[What to do]:
Across the entries that follow, count each line holding "beside" and state the total alone.

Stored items
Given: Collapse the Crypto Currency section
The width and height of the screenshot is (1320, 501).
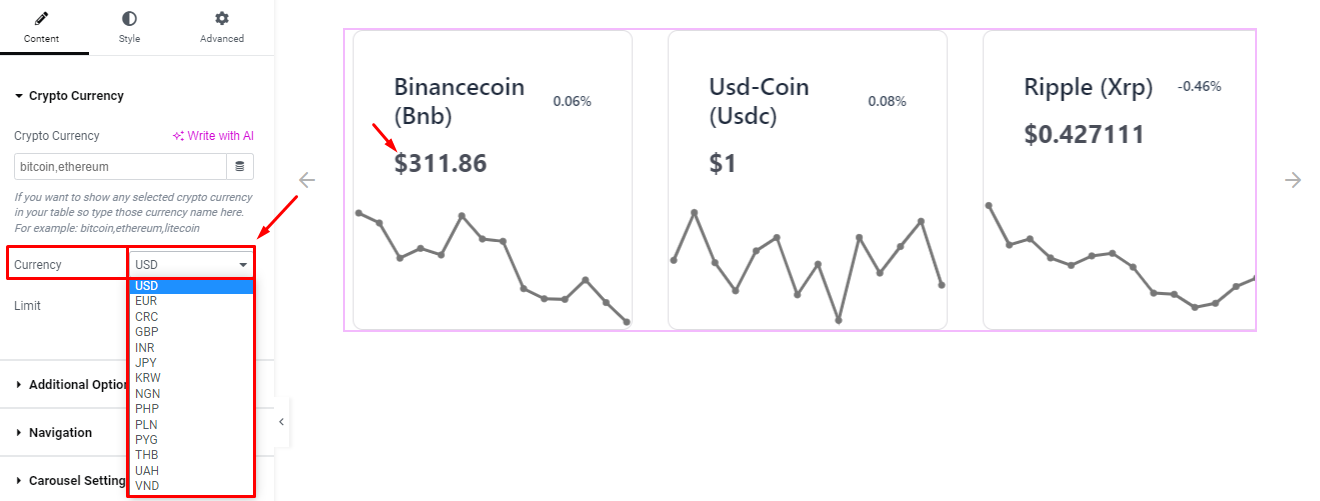Looking at the screenshot, I should point(70,96).
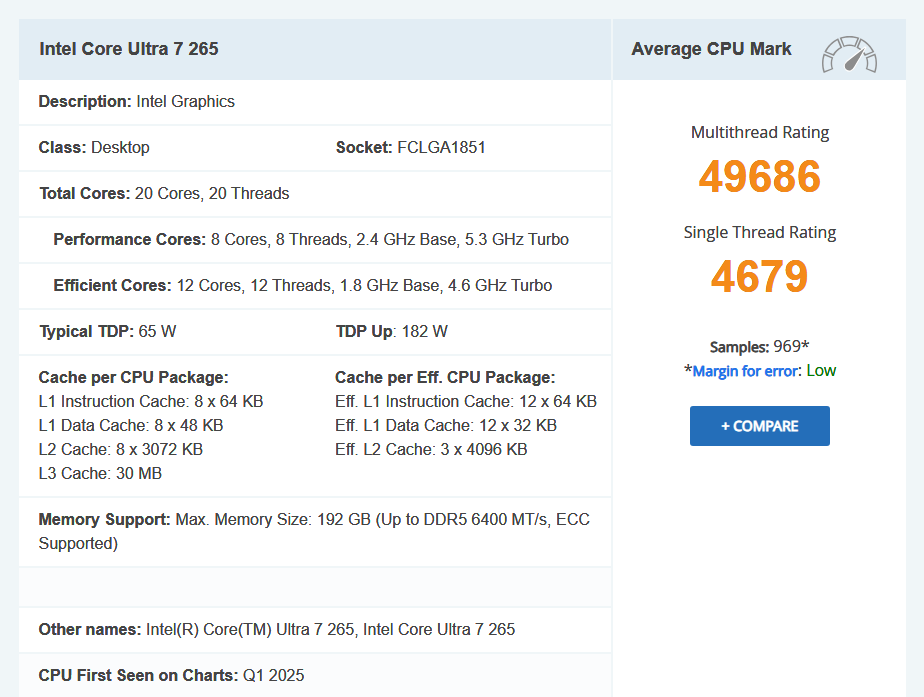This screenshot has width=924, height=697.
Task: Select the CPU First Seen on Charts row
Action: coord(171,676)
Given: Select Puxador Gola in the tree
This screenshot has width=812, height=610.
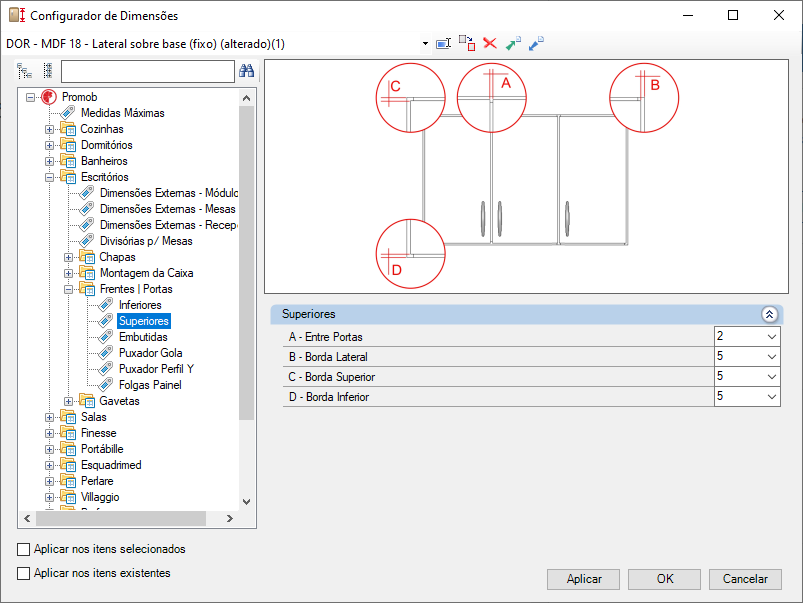Looking at the screenshot, I should pyautogui.click(x=150, y=353).
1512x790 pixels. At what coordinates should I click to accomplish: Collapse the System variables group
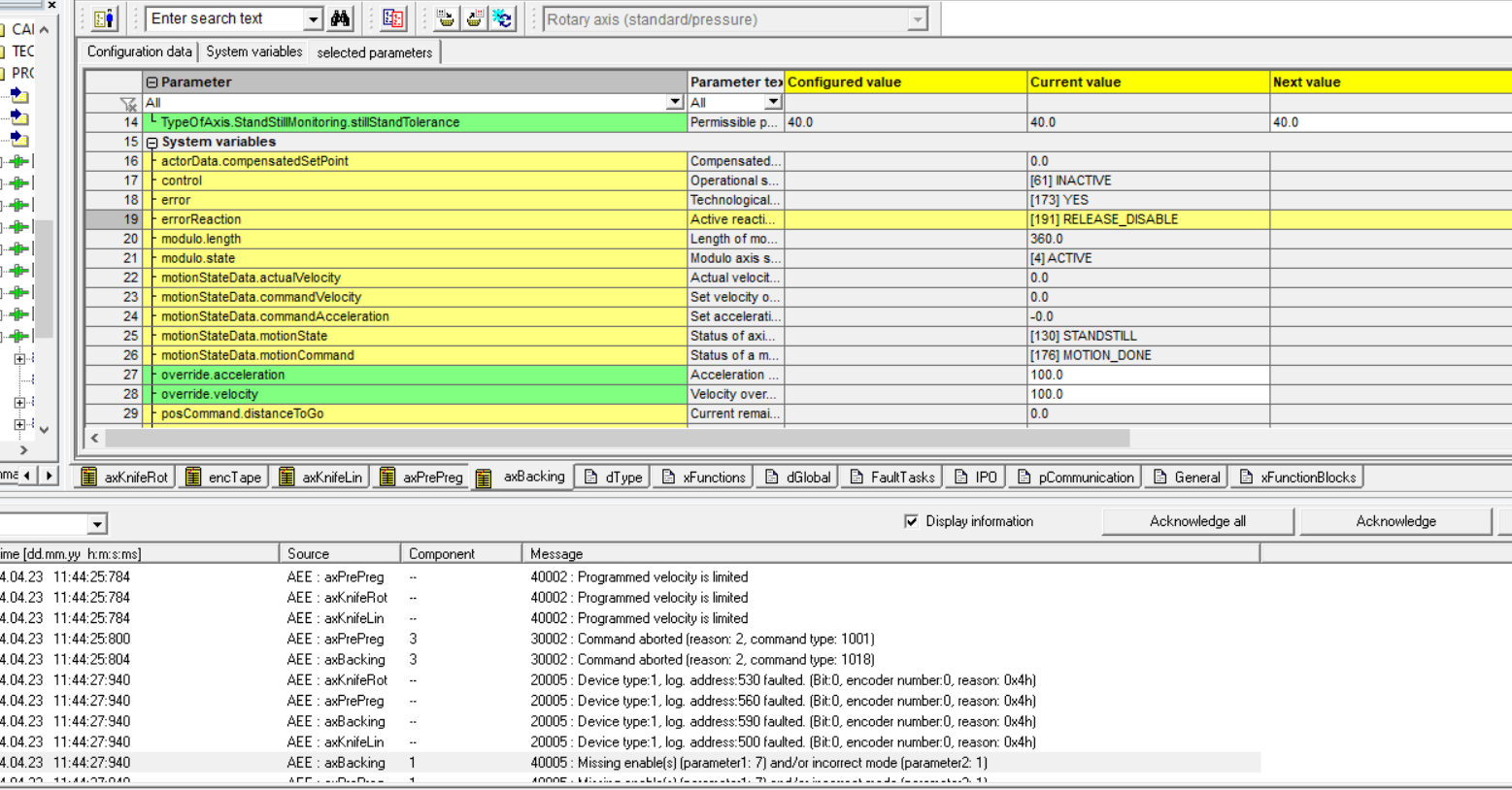[x=152, y=143]
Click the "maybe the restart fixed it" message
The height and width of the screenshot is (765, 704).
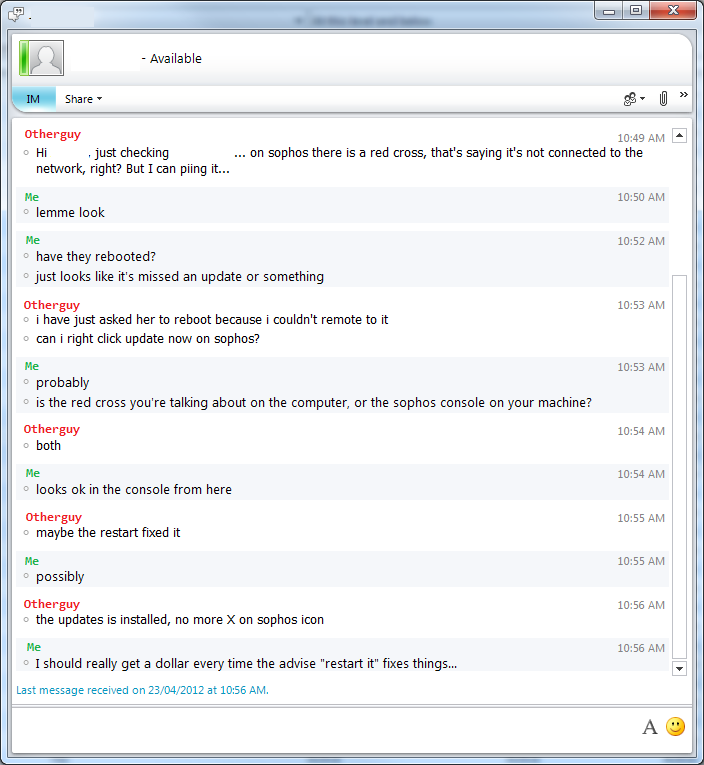tap(108, 533)
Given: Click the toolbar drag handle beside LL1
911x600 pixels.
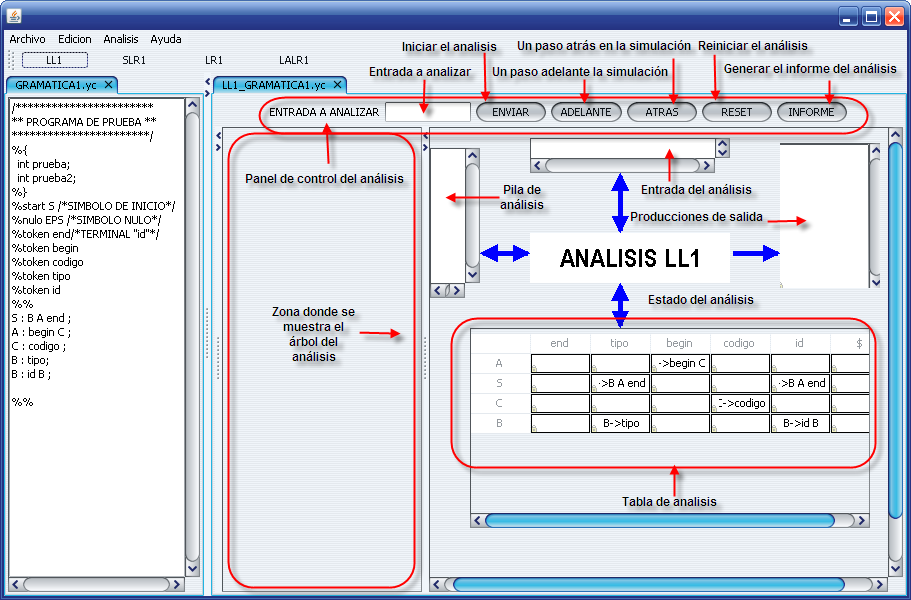Looking at the screenshot, I should click(12, 60).

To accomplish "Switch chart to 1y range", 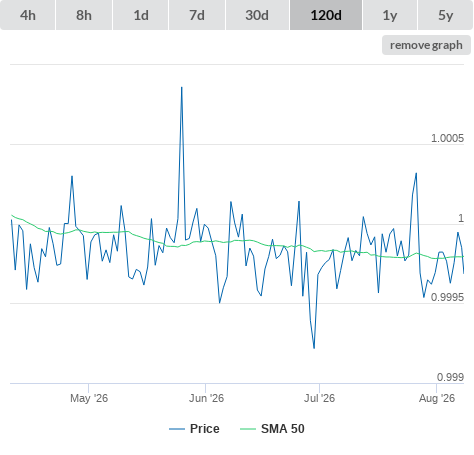I will pos(390,15).
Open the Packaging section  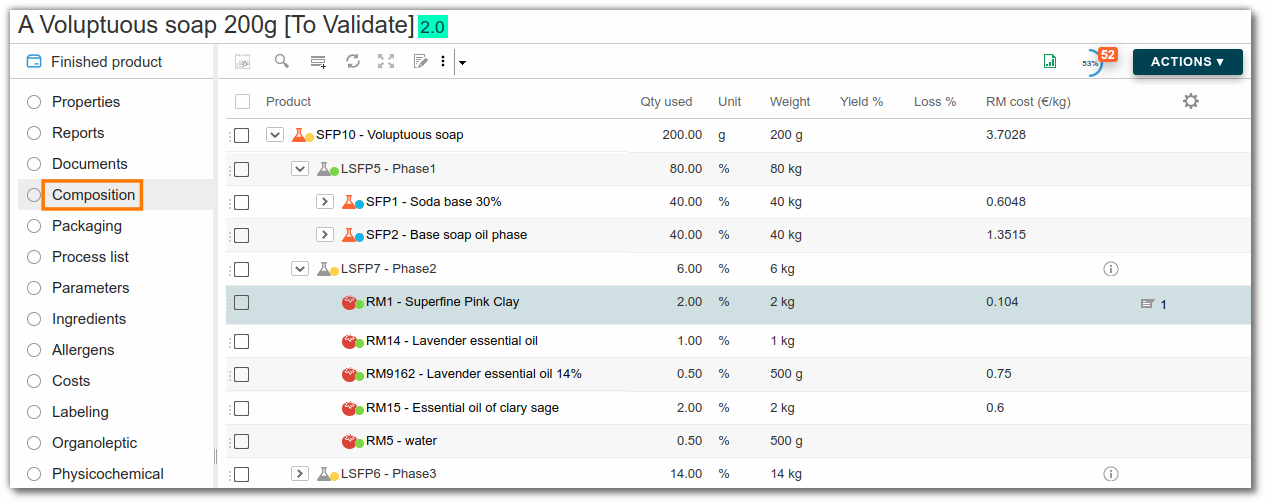(87, 226)
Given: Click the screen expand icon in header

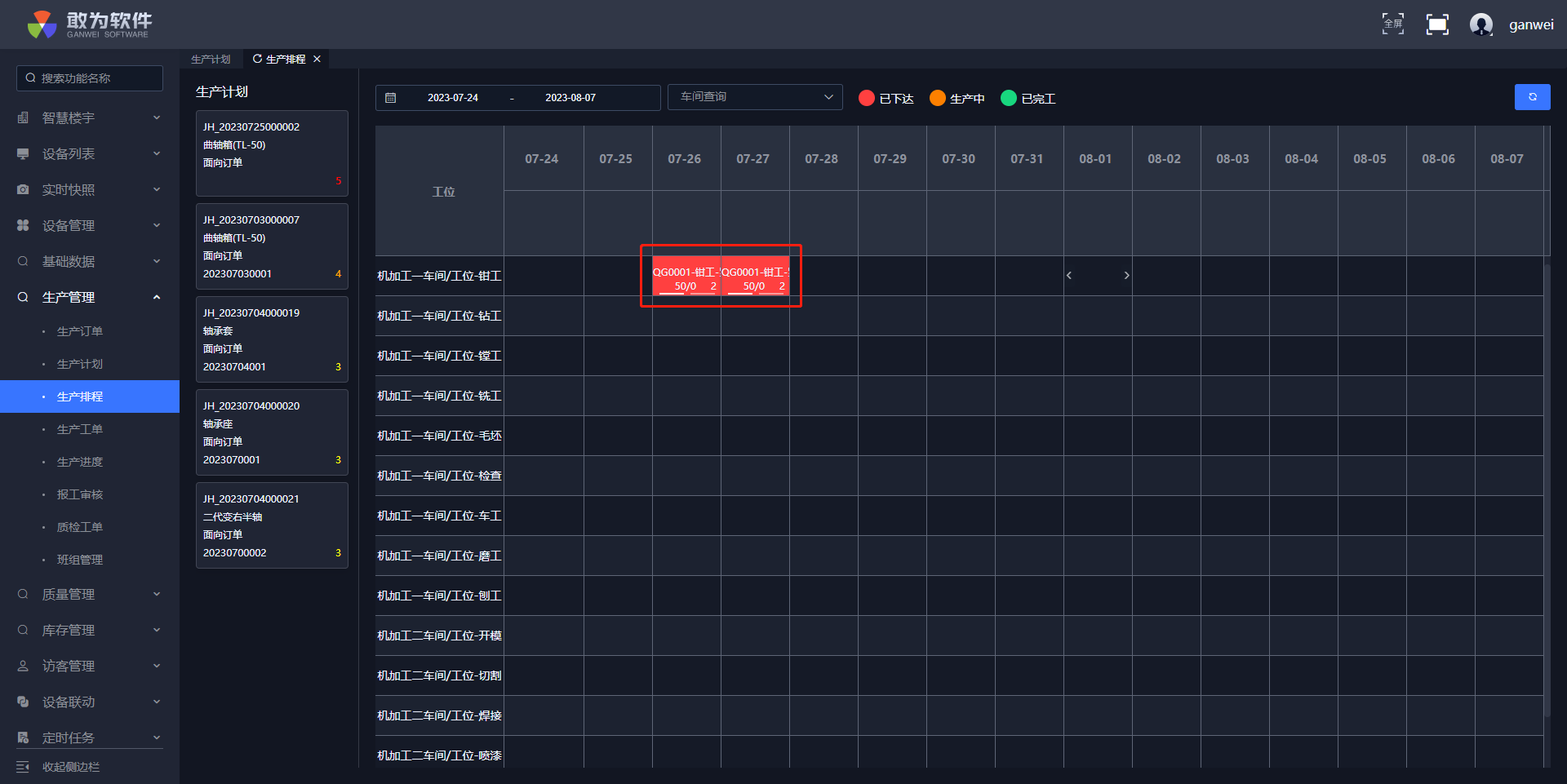Looking at the screenshot, I should [x=1436, y=24].
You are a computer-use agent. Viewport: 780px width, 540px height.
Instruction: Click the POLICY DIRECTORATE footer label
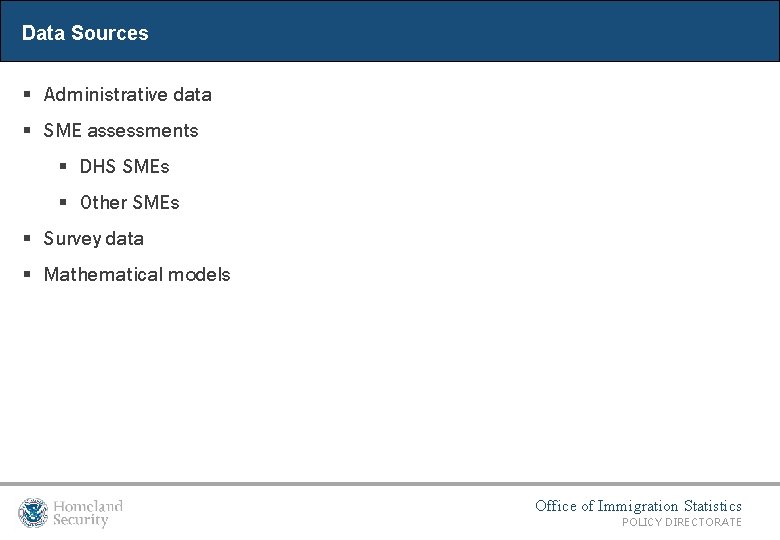pos(682,523)
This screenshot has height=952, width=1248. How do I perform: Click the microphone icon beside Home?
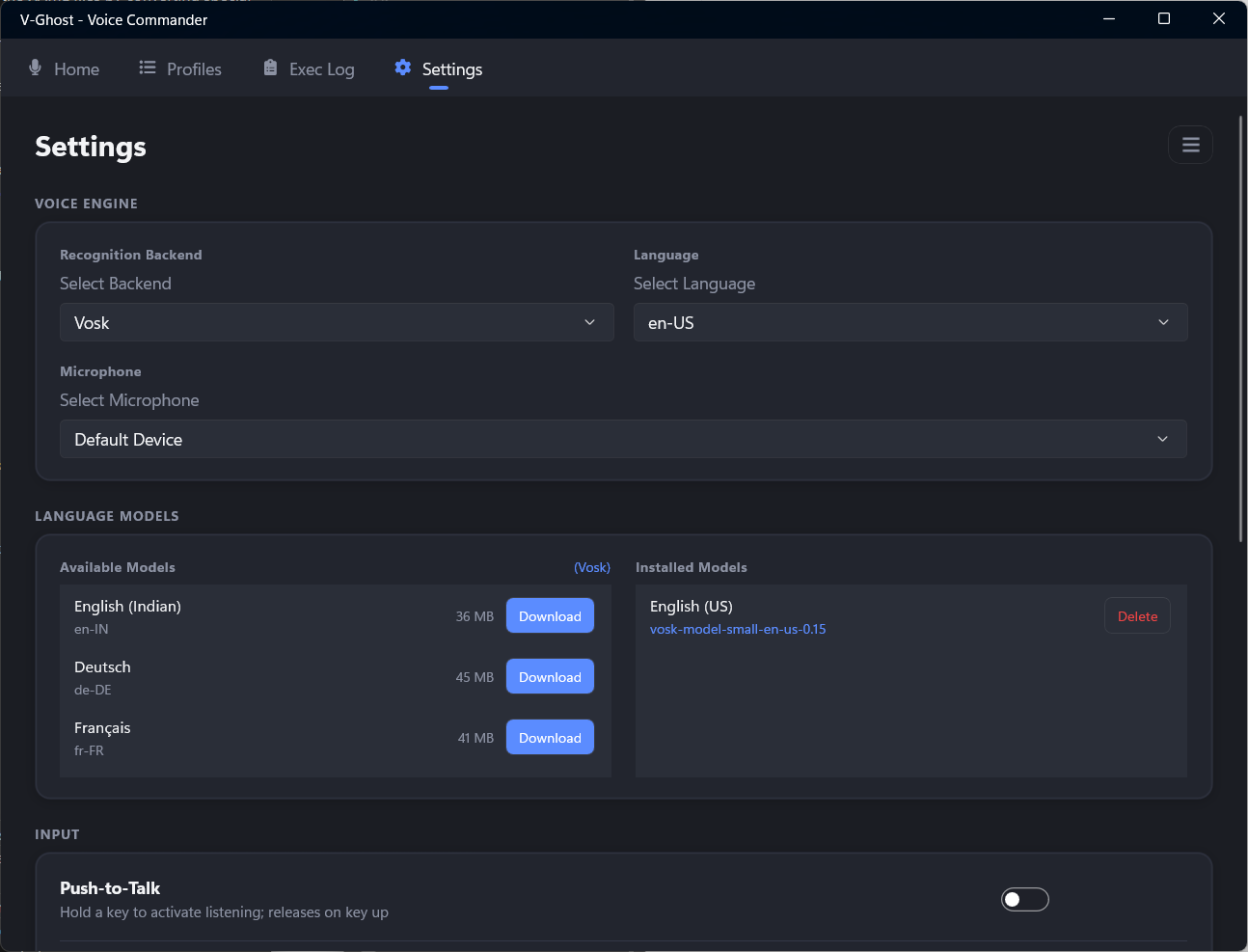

[Task solution]:
2